Artist’s impression of 55 Cancri e – graphite surrounding diamond, then silicon and a molten iron core. (Courtesy: Haven Giguere, Yale University)
By Tushna Commissariat
There’s nothing quite like a planet made mostly of diamond to get everybody’s attention, and that is what a team of astronomers from Yale says it might have found. The researchers say that 55 Cancri e, a rocky super-Earth, is mainly made of carbon – in the form of diamond and graphite.

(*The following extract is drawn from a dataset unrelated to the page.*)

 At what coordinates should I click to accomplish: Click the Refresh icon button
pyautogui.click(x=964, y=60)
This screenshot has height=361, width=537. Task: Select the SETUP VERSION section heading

This is not the first time a “diamond planet” has hit the headlines. Last year an international team of researchers found a pulsar, with an orbiting planet about the mass of Jupiter, that seemed to be made entirely of diamond. Further research revealed that “the planet” was, in fact, the pulsar’s companion star – an ultralow-mass carbon white dwarf that just about survived being completely destroyed by the pulsar. The core of the remnant would mostly be carbon and some oxygen, but thanks to the near-Jupiter mass of the companion star, its own gravity could crystallize it to form diamond – just how carbon is transformed into diamond deep within the Earth. You can take a look at the paper about that research here.

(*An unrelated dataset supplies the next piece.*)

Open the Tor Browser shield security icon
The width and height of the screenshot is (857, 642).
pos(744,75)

This time, astronomers seem much more certain that what they are dealing with is indeed a planet. 55 Cancri e belongs to the 55 Cancri star system, which is a mere hop, skip and jump away from Earth in astronomical terms at a distance of 41 light-years. Indeed, the system – with five known planets that orbit a parent star – can be seen with the naked eye on a clear, dark night. Interestingly, 55 Cancri e is the closest planet to its parent star, with a dizzying 18-hour orbit – the shortest orbit known for an exoplanet – and is tidally locked, so one side always faces the star. Until now, it was thought to have a substantial amount of super-heated water on its surface and was believed to have a similar chemical composition to Earth.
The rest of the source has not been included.